[Passage to read]:
·····

City of West Palm Beach v. Amos

Decision Date17 October 1930
Citation100 Fla. 891,130 So. 710
PartiesCITY OF WEST PALM BEACH v. AMOS, State Comptroller.
CourtFlorida Supreme Court
En Banc.

Suit by the City of West Palm Beach against Ernest Amos, as State Comptroller. From an order sustaining defendant's demurrer to the bill, complainant appeals.

Affirmed. Appeal from Circuit Court, Leon County; E. C Love, Judge.

COUNSEL

J. Mark Wilcox and Winters, Foskett & Wilcox, all of West Palm Beach for appellant.

Fred H Davis, Atty. Gen., and H. E. Carter, Asst. Atty. Gen., for appellee.

OPINION

STRUM J.

The question here presented is whether or not the tax imposed by chapter 13756, Act of 1929 (page 456), upon the storage of gasoline and other petroleum products applies to the storage of gasoline by municipalities for their own public use.

Complainant below, a municipal corporation, sought an injunction against collection of the tax. A demurrer to the bill of complaint was sustained, and the injunction denied, from which order this appeal is taken.

Complainant presents three major contentions: First, that the tax, in its general application, is repugnant to constitutional limitations and void. Second, that the act does not by its terms extend to municipal corporations. Third, that, if the tax be valid generally, and even if it purports to apply to municipal corporations, the tax as to such corporations is void as an attempt to tax property held and used exclusively for municipal purposes, contrary to the Constitution of Florida, art. 9, § 1, and article 16, § 16.

The first contention is largely disposed of by what was said in Jerome H. Sheip Co. v. Amos (Fla.) 130 So. 699, this day filed, in which the tax is held to be an excise upon the privilege of storage, and valid as against the objections therein raised.

·····

[Recorded data]:
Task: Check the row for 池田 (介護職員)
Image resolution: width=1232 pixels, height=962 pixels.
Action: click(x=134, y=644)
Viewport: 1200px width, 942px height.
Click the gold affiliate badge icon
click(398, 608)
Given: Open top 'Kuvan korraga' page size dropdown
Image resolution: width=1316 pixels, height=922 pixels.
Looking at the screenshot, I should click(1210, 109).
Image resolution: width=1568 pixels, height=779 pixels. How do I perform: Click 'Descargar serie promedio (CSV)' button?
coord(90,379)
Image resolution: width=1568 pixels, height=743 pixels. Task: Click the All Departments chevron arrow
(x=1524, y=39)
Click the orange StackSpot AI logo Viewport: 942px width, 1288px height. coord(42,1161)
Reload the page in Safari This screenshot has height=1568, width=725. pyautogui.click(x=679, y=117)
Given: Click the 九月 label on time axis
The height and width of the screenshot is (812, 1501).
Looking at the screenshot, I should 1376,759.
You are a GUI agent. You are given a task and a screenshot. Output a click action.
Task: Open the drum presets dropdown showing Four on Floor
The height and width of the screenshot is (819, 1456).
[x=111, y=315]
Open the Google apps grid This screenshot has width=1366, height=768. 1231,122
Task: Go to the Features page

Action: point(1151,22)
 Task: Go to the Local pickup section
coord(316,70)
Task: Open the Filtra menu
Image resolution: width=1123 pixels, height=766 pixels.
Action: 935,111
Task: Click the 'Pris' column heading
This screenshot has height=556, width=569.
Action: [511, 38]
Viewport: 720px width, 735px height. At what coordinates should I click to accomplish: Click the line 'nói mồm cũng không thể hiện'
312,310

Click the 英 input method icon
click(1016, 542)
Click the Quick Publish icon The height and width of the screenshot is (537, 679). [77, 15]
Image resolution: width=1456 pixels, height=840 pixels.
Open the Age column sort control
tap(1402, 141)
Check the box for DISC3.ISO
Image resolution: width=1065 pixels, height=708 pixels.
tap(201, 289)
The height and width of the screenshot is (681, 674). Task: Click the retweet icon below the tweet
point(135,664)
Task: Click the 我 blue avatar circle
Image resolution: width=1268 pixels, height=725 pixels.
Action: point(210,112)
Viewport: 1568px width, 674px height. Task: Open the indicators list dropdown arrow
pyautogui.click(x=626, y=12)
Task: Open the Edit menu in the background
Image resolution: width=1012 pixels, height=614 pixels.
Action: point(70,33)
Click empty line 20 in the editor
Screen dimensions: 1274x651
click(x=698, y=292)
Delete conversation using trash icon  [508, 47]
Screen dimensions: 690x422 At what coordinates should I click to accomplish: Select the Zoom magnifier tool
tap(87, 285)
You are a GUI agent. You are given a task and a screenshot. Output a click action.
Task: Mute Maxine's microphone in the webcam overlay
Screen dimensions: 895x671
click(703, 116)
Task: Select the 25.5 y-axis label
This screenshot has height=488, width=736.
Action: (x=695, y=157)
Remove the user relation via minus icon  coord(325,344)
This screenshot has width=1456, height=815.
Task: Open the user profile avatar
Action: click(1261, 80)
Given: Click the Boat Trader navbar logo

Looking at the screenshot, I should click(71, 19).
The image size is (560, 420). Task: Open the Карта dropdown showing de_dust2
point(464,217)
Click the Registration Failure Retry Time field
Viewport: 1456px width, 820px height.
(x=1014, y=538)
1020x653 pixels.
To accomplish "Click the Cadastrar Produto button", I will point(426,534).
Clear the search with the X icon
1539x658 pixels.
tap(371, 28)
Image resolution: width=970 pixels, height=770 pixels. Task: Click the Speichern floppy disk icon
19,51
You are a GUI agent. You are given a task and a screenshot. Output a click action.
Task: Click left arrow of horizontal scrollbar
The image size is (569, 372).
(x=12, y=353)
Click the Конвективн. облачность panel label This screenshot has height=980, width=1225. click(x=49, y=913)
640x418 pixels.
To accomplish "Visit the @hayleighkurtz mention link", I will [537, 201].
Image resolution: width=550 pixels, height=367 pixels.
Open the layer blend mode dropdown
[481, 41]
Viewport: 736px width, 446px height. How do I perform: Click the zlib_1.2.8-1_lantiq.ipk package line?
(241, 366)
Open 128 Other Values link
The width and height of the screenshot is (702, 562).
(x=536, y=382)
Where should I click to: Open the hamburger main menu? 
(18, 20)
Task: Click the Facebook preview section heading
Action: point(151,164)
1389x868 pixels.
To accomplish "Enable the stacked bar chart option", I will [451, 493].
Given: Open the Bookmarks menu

·····

[Goal 1]: From the court opinion, repeat the passage that begins at the words "Fred H Davis, Atty." and stops after the words "own public use.".
[Goal 2]:
Answer each question using the court opinion:
(a) Which county's circuit court heard the case before the appeal?
(b) Who appeared as Attorney General for the appellee?
(c) On what date was the case decided?
[Goal 3]: List every individual lawyer the court opinion names as counsel for either party.
The lines play no part in what is asked here.

[Exercise result 1]:
Fred H Davis, Atty. Gen., and H. E. Carter, Asst. Atty. Gen., for appellee.

OPINION

STRUM J.

The question here presented is whether or not the tax imposed by chapter 13756, Act of 1929 (page 456), upon the storage of gasoline and other petroleum products applies to the storage of gasoline by municipalities for their own public use.

[Exercise result 2]:
(a) Leon County
(b) Fred H Davis
(c) 17 October 1930

[Exercise result 3]:
J. Mark Wilcox
Fred H Davis
H. E. Carter